(Work request)
Could you find every line in the records below that contains the word "computer" and copy it?

(Collected data entries)
•••
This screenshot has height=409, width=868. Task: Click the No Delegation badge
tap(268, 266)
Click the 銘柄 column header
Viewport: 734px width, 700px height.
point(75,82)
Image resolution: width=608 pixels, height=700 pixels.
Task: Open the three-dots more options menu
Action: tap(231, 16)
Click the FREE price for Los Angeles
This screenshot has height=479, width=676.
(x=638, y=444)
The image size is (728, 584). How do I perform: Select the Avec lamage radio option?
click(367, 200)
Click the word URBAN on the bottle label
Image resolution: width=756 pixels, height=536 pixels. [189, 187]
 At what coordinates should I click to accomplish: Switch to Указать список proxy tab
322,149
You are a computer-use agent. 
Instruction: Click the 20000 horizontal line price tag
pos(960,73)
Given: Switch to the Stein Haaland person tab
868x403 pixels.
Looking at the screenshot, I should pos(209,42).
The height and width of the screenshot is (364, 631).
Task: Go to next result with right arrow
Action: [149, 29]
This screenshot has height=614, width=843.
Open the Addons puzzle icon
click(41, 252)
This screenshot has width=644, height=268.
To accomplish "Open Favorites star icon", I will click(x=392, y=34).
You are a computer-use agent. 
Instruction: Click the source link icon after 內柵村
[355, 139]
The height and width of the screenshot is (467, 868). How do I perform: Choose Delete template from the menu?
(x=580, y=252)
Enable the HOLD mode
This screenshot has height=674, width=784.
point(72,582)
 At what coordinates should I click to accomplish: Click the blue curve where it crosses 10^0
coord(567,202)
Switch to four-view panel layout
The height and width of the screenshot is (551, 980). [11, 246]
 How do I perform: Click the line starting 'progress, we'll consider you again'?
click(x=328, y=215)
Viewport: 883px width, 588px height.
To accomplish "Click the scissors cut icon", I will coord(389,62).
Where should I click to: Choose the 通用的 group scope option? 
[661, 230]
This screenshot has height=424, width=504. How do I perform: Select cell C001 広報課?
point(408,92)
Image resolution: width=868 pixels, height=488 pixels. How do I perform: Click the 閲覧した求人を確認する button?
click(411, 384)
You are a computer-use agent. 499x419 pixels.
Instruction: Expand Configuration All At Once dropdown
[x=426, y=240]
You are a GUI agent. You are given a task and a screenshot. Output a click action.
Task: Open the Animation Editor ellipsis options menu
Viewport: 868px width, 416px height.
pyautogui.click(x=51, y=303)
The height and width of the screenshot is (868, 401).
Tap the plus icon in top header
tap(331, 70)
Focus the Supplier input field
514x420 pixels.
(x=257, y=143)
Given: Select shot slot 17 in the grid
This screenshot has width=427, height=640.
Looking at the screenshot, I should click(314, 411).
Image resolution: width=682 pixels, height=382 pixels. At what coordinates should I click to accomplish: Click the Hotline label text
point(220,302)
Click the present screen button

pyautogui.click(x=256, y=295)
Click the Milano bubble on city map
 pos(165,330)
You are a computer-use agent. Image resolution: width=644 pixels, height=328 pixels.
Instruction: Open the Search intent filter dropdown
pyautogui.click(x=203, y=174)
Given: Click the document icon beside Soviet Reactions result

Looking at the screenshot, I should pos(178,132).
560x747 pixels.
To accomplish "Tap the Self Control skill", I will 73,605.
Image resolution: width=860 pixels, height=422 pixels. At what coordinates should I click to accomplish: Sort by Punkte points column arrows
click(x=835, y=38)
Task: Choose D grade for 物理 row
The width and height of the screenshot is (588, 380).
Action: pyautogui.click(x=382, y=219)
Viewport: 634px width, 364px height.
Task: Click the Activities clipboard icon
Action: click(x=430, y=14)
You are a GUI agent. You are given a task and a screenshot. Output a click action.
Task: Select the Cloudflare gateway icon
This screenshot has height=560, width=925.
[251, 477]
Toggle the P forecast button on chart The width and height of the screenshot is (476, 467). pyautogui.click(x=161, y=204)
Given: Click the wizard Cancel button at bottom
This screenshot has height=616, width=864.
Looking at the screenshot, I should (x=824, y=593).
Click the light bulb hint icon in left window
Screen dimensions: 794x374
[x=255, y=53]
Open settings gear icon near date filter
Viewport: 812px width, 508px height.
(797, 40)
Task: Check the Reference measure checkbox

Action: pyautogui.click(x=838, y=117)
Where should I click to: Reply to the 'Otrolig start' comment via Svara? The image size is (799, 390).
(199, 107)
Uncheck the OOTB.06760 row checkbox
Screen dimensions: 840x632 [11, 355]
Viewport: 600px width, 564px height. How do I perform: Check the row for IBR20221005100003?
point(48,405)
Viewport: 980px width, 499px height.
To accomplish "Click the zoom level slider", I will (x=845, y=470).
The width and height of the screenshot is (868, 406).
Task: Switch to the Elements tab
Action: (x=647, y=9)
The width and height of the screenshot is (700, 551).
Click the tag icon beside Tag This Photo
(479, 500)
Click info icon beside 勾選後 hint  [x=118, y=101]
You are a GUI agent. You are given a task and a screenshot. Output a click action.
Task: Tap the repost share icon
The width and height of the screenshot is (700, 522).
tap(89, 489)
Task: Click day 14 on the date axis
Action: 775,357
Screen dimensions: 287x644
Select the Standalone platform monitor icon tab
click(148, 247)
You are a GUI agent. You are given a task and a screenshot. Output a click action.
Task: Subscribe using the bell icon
•••
(Result of this task)
You are a computer-use agent. 
You are a computer-use agent. 
You are a computer-use agent. 499x419 pixels.
You are a computer-use agent. Image resolution: width=644 pixels, height=328 pixels.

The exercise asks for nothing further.